▸ GIVEN DATA:
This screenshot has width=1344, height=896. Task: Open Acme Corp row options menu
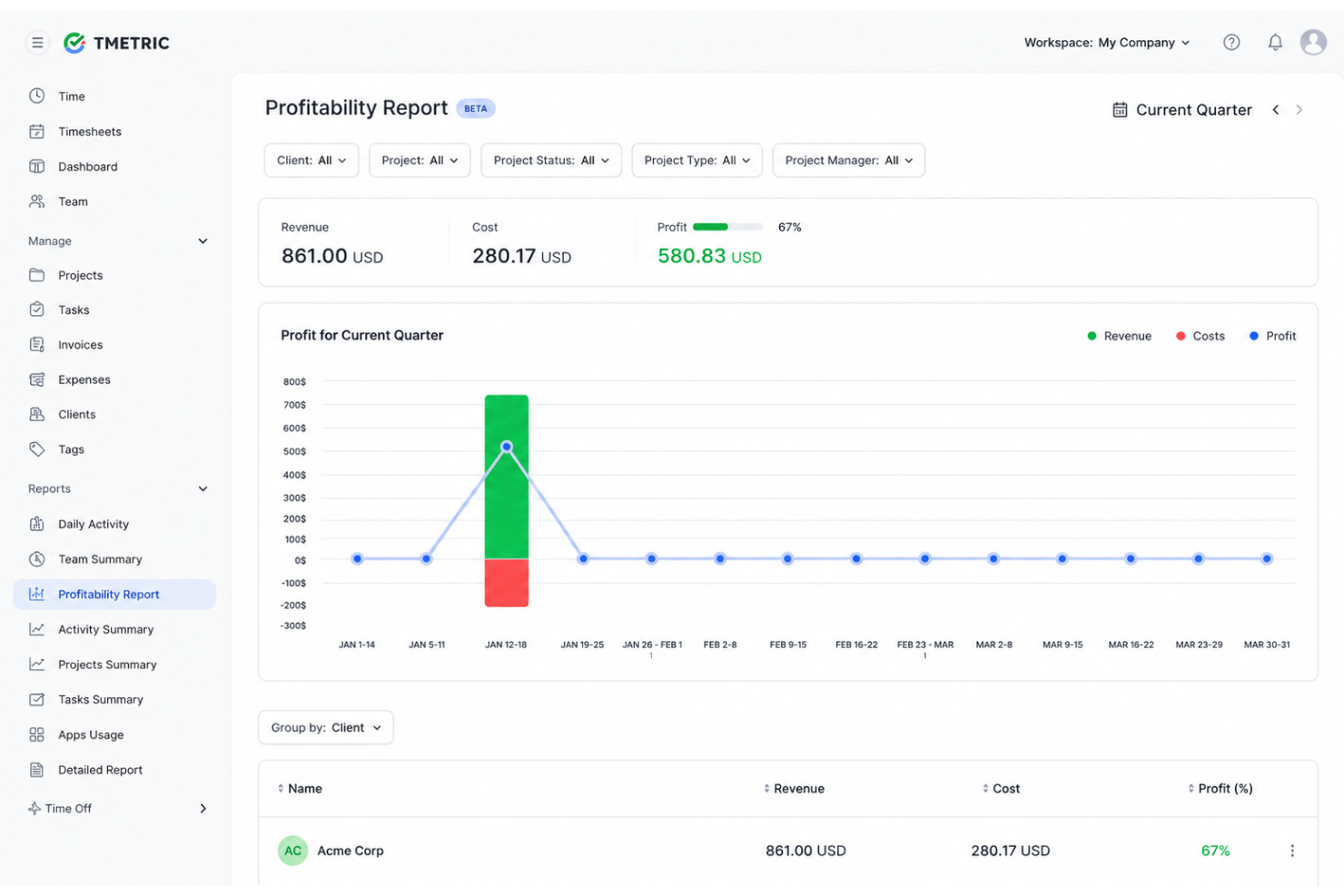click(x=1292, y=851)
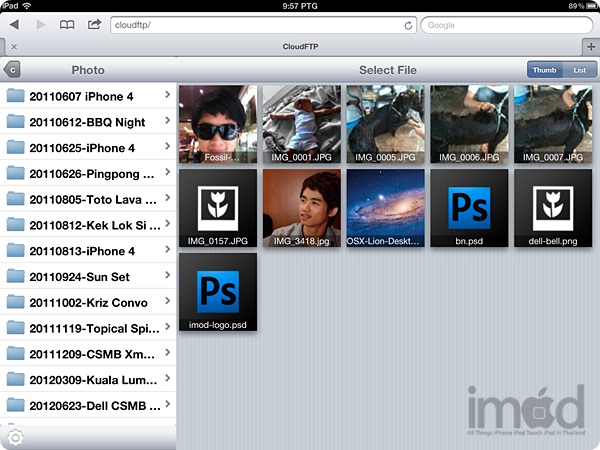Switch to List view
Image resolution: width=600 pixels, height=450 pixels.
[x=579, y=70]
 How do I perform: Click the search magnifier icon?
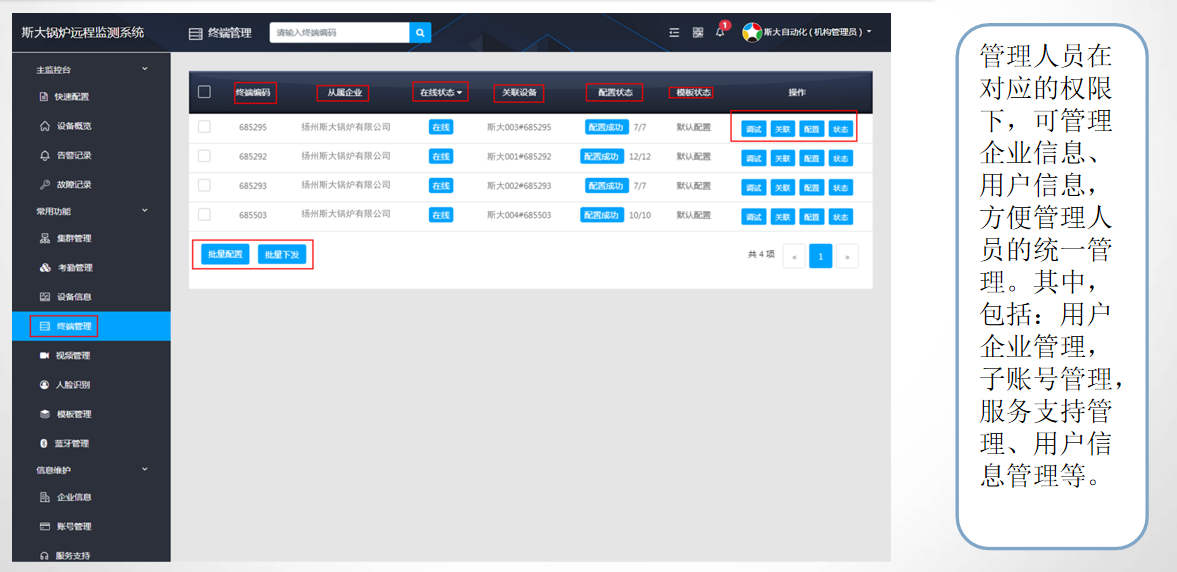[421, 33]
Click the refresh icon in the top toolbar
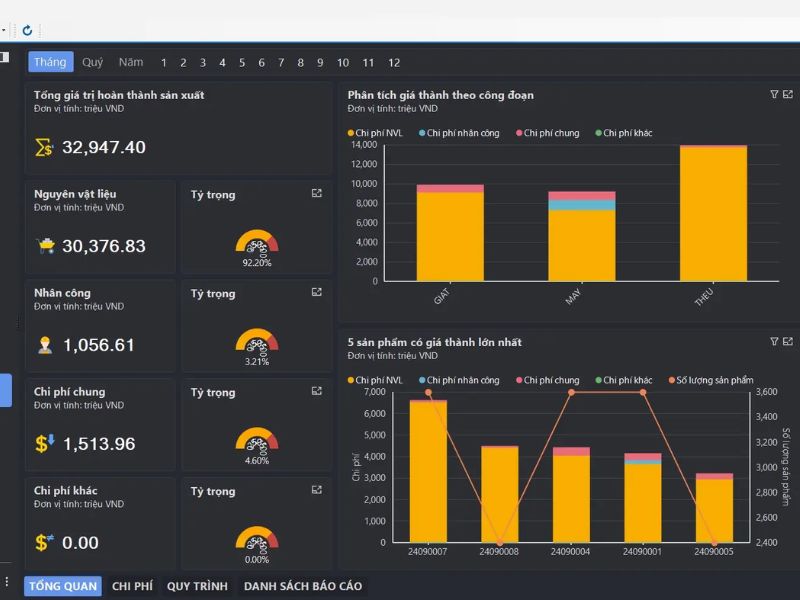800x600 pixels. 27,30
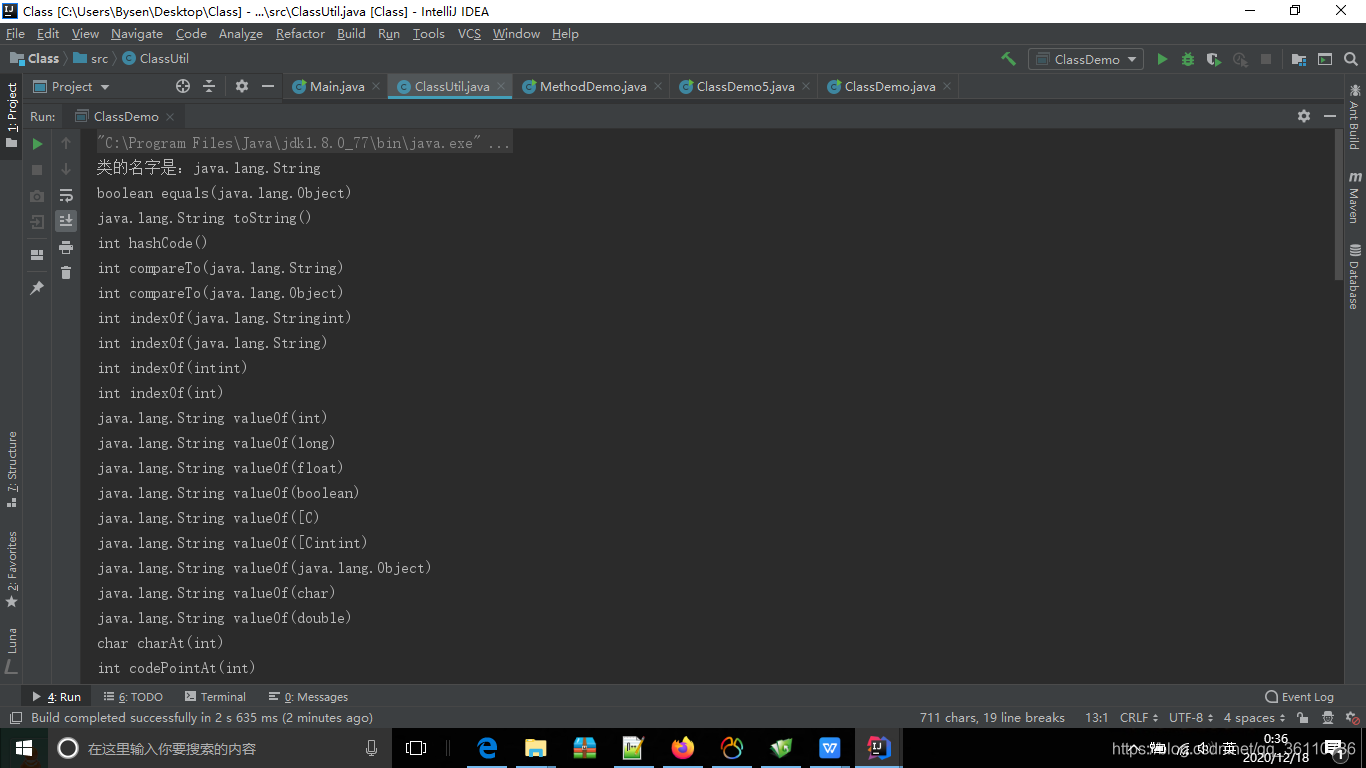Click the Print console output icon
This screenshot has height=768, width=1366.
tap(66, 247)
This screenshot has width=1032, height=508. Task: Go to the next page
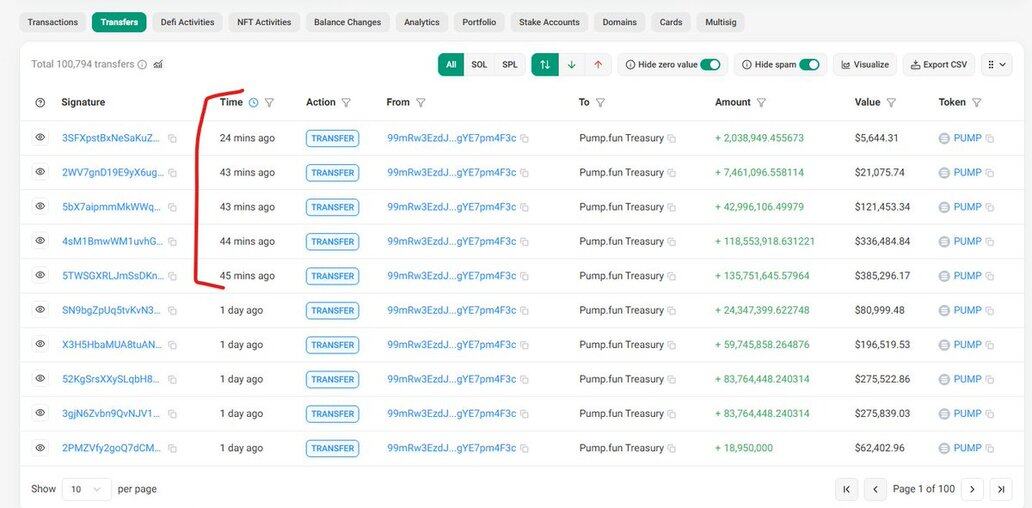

▸ EXERCISE PROMPT: Except for the pictures, set down each line of the records exactly as it appears.

▸ TASK RESPONSE:
This screenshot has width=1344, height=896. Task: Open Acme Corp row options menu
click(x=1292, y=851)
Switch to List view
Image resolution: width=600 pixels, height=450 pixels.
[x=579, y=70]
 How do I perform: Click the search magnifier icon?
[421, 33]
Click the refresh icon in the top toolbar
800x600 pixels. 27,30
Click the Print console output icon
This screenshot has height=768, width=1366.
tap(66, 247)
This screenshot has width=1032, height=508. Task: Go to the next page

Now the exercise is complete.